Thursday, January 11, 2007

Bank It Like Beckham

Amidst the frisson that coursed through my network of soccer-loving friends upon news of David Beckham's impending move stateside, one killjoy wondered whether the signing might spark the kind of escalating arms race that torpedoed professional soccer's initial attempt at conquering America.

There's always the chance that the Beckham signing will spark a drunken orgy of spending, but I think MLS Management is mindful of the errors that doomed the NASL and other American soccer leagues. The MLS is essentially a centrally managed corporation that allows its individual units (the franchises) limited autonomy to conduct their business and in their pseudo-socialist way they've done a pretty good job at distributing players and capping spending, so I'm willing to give them the benefit of the doubt on this one.

Basically, I look at the Beckham signing as a marketing expense and at $250 million a fairly reasonable one for an organization with the ambitions that MLS maintains. When you're a league without a significant TV contract, you have to take extraordinary steps to generate publicity and sizzle, because an American sports league without a viable TV deal is hardly a league at all, ask the NHL.

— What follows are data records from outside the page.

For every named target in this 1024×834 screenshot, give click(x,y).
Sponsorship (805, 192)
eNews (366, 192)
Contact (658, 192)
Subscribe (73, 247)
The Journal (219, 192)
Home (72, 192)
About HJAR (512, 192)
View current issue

Beckham is almost an industry unto himself and will attract more attention alone than the entire MLS did before his arrival. And that's before you consider the run-off publicity sure to appear in all the non-sports related venues on account of his massive celebrity (Vanity Fair, People, US Weekly, etc).

The biggest problem with American soccer (aside from its relative lack of success making inroads into working and lower class populations of the non-recent immigrant variety) is that there's a huge disconnect between its popularity as a participant sport and spectator sport. Tons of people play soccer growing up. More Americans play soccer growing up than any other sport. Probably twenty times as many people played organized soccer growing up as played American football. But people who played soccer from the first grade to twelfth without ever setting foot on the gridiron will breathlessly watch a meaningless regular season NFL game while ignoring professional soccer entirely.

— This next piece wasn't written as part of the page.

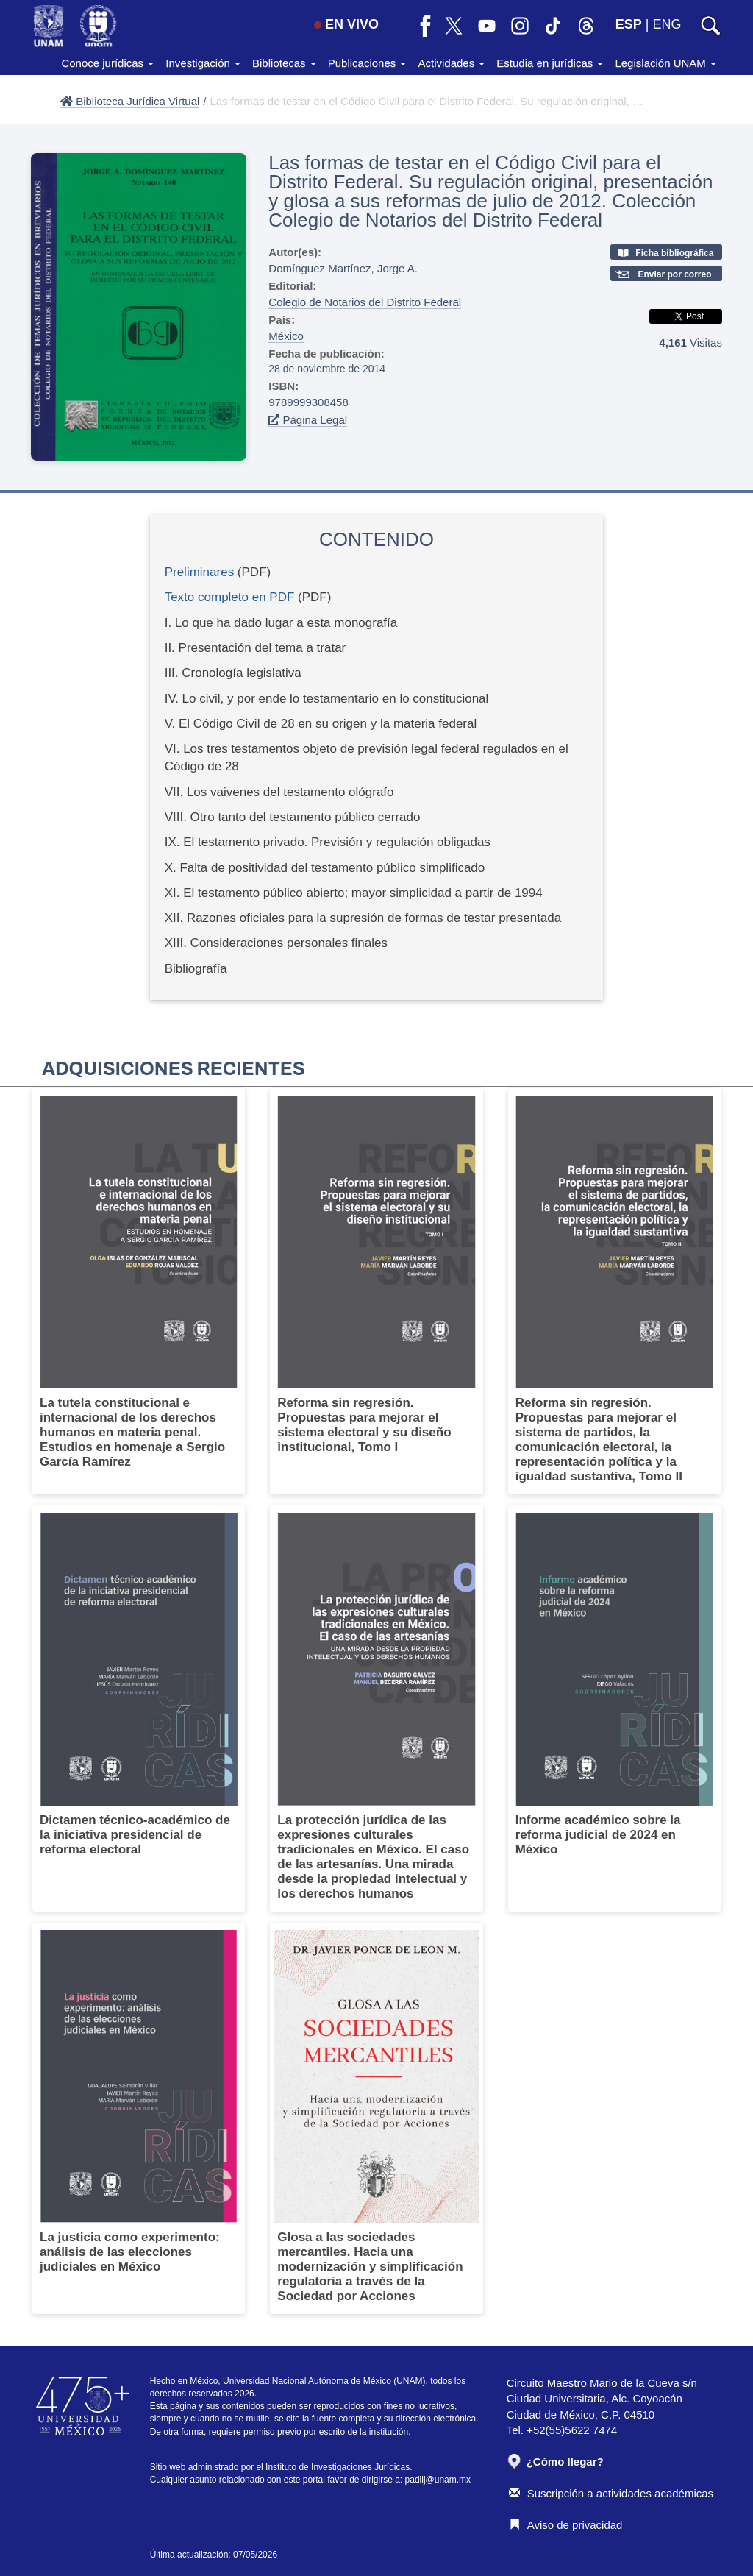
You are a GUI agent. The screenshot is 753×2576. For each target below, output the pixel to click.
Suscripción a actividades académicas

They watch football because the culture, the aura that surrounds the sport is greater than the game itself. In this celebrity-obsessed age, a figure like Beckham can provide a measure of glamour that not only attracts attention to soccer but illustrates to kids deciding what sport to pursue that soccer is as sexy, sexier perhaps, than the alternatives.

Of course, the question is whether you can transform that cult-of-personality into appreciation of the sport as whole, or whether it withers away and dies, a la post-Lance Tour de France. Regardless, I think it's worth a shot because star power can deliver a sport into the national consciousness, in fact, it's practically the only thing that ever has.

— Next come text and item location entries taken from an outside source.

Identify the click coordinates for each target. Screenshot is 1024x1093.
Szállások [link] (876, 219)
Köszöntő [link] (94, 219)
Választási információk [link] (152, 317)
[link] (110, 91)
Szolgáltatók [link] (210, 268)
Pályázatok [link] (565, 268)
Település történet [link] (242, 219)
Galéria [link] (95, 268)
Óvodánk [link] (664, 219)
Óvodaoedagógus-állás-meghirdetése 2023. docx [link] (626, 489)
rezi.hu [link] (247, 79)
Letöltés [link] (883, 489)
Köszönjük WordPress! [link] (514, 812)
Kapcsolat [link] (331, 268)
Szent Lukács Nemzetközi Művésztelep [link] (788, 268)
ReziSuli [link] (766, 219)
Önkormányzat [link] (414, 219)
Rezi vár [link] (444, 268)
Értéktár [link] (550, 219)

A lot of people don't realize that before Bird and Magic burst on the scene, the NBA was a dying league where the championship finals games were shown on tape delay and its games pulled worse ratings than bowling. I don't know if Beckham can have the same effect, especially without a counterpoint (maybe an aging Latin stud (Ronaldo?) to recapture the whole racial subtext that helped fuel Bird v. Magic), but I think it's clear that for a sport to succeed it America it has to rise from the level of athletics to the level of spectacle. If anyone can help do this, it's Beckham. Now, if only we could get Posh Spice into cheerleading...

1 comments:

bartolut2 said...

Hello Troy!

Excellent blog post on the state of soccer in the United States! I don't know how often you check this account, but I wanted to wish you a happy birthday tomorrow, and that things are going well for you out there in SF.